Entries for finding words and elements:
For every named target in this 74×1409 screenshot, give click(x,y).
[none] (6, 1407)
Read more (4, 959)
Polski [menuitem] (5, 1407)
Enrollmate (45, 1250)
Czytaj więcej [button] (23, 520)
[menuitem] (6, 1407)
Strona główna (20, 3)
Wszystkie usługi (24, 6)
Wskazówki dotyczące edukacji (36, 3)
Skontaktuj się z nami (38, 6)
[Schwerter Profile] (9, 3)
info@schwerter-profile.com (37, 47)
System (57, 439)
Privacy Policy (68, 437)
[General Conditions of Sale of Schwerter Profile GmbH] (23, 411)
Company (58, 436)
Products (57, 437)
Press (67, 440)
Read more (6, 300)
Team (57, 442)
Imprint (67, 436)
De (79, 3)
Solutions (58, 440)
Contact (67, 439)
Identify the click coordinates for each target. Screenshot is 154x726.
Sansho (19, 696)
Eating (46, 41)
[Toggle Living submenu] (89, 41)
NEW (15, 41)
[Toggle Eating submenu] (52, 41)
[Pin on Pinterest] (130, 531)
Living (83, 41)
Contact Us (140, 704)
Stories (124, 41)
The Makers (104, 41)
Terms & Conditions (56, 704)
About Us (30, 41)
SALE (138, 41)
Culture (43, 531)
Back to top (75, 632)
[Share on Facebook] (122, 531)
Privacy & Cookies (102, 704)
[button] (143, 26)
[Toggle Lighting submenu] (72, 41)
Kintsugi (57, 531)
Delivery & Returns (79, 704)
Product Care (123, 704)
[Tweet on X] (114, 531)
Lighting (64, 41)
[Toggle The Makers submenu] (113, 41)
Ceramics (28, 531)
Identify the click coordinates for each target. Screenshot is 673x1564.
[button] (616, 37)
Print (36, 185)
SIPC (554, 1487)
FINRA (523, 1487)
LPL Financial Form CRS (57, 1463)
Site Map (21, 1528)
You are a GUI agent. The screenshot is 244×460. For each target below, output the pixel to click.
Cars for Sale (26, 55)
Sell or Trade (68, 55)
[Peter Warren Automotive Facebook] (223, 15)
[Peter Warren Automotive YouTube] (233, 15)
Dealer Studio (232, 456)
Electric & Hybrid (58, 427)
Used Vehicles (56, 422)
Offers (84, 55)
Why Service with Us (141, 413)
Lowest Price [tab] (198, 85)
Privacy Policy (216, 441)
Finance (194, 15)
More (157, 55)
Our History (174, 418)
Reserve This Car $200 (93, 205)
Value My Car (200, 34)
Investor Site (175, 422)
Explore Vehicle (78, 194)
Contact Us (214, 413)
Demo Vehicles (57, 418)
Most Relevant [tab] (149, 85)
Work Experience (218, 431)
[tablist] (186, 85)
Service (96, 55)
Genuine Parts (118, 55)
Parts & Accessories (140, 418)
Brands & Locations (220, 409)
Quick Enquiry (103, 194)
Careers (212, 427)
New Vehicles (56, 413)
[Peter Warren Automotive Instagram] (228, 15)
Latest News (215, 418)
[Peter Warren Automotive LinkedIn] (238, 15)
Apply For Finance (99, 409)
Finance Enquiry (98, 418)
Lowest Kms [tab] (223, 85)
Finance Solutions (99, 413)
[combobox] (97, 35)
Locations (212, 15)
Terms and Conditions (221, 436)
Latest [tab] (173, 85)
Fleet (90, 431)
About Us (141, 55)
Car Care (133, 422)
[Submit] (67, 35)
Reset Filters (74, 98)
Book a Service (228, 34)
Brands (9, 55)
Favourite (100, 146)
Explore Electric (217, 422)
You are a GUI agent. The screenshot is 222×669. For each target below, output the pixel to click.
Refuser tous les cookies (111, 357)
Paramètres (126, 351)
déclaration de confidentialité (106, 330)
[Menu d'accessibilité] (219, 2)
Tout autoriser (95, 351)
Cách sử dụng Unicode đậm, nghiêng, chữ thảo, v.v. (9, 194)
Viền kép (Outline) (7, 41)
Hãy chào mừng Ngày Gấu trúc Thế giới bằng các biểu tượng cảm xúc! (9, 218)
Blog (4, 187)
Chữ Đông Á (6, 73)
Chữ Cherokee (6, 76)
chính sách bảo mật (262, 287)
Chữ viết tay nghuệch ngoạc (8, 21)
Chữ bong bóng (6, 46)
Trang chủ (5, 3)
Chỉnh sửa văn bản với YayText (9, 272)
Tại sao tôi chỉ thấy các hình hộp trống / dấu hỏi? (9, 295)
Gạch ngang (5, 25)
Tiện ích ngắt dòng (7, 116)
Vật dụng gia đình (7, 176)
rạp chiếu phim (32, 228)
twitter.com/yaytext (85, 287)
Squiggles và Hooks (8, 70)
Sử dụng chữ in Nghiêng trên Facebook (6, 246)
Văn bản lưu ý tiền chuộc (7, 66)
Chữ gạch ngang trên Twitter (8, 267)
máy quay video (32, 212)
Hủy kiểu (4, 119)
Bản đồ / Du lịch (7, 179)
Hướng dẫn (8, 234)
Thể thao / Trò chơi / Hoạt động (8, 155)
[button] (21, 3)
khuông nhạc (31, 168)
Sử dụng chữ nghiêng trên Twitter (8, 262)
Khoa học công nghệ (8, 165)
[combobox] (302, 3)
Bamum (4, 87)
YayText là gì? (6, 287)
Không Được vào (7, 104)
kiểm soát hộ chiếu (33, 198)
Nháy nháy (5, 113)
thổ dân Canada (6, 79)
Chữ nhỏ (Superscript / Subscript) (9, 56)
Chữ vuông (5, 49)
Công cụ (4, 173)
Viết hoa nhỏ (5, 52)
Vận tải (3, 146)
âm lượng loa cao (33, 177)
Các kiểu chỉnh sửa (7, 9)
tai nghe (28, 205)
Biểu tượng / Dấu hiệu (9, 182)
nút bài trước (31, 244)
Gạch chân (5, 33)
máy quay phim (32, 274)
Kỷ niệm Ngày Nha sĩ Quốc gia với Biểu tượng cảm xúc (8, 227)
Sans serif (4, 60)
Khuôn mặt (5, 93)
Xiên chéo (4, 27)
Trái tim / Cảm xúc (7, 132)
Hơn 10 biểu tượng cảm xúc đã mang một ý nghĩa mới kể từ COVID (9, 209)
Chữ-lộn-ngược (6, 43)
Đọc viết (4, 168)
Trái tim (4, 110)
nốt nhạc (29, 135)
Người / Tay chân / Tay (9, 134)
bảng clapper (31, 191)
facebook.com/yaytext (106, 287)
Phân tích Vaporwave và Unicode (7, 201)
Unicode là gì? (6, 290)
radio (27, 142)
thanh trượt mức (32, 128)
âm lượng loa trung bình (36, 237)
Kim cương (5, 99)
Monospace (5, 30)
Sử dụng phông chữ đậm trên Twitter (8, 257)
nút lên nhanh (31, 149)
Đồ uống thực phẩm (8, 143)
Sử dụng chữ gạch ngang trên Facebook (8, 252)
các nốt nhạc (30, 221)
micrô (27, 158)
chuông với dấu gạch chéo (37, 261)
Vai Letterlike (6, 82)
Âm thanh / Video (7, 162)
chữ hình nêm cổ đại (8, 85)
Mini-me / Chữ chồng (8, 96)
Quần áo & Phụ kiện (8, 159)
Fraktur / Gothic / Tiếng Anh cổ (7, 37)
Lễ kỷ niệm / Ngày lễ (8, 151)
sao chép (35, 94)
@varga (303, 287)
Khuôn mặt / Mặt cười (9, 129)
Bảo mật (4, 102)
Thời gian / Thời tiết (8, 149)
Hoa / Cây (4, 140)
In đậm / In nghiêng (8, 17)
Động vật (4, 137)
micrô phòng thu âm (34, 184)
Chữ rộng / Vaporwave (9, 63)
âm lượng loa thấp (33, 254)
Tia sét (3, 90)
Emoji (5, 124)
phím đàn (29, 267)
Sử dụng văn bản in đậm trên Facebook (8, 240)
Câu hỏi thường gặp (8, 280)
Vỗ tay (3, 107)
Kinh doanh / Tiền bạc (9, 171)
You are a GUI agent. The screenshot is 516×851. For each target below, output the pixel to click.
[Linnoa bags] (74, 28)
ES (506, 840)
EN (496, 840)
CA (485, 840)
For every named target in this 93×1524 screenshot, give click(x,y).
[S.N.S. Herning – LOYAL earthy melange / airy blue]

● What you will do
Could you copy word for word the lines starting at the one containing "Enrollmate (45, 1250)" and ending at the one containing "NEW (15, 41)", including both of those lines?

● Exercise output
Enrollmate (45, 1250)
Czytaj więcej [button] (23, 520)
[menuitem] (6, 1407)
Strona główna (20, 3)
Wszystkie usługi (24, 6)
Wskazówki dotyczące edukacji (36, 3)
Skontaktuj się z nami (38, 6)
[Schwerter Profile] (9, 3)
info@schwerter-profile.com (37, 47)
System (57, 439)
Privacy Policy (68, 437)
[General Conditions of Sale of Schwerter Profile GmbH] (23, 411)
Company (58, 436)
Products (57, 437)
Press (67, 440)
Read more (6, 300)
Team (57, 442)
Imprint (67, 436)
De (79, 3)
Solutions (58, 440)
Contact (67, 439)
Identify the click coordinates for each target. Screenshot is 154x726.
Sansho (19, 696)
Eating (46, 41)
[Toggle Living submenu] (89, 41)
NEW (15, 41)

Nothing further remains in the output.